§ Collected data
--- --- ---
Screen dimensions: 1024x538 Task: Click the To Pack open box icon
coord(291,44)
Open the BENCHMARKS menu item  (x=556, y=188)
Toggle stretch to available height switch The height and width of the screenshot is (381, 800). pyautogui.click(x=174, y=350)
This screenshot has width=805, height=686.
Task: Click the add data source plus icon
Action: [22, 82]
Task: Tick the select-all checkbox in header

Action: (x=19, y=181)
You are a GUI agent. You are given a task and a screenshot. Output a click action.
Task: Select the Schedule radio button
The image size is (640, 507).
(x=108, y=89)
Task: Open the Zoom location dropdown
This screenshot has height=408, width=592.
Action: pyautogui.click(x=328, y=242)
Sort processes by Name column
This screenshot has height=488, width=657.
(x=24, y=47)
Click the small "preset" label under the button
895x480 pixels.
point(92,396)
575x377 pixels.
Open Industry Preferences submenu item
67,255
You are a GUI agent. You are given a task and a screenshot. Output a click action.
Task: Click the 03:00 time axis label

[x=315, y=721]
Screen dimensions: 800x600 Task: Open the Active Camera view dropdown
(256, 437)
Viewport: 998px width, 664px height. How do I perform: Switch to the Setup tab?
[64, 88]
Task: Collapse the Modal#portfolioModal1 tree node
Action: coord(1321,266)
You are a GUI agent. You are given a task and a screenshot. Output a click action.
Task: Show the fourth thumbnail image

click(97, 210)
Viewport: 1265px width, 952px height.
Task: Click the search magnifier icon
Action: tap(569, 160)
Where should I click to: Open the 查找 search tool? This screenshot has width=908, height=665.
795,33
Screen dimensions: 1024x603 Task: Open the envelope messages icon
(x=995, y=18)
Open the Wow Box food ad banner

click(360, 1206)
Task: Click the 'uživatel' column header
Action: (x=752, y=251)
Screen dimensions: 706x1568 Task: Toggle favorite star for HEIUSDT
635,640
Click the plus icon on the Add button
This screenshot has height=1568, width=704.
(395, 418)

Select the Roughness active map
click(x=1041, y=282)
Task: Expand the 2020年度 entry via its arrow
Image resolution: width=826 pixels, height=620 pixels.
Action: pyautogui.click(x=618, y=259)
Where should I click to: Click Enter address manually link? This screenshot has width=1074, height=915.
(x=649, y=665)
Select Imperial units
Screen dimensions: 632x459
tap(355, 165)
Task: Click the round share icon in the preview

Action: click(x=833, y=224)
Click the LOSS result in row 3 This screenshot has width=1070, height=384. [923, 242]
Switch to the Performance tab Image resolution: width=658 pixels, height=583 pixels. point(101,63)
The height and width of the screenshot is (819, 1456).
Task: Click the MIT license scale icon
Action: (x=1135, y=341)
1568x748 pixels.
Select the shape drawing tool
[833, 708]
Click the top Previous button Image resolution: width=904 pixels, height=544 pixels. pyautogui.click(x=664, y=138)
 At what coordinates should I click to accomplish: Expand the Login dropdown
--- --- ---
§ WORK TO COMPLETE
Say how many lines of the data include the word "Expand". Nothing other than the number should be given.

§ SOLUTION
2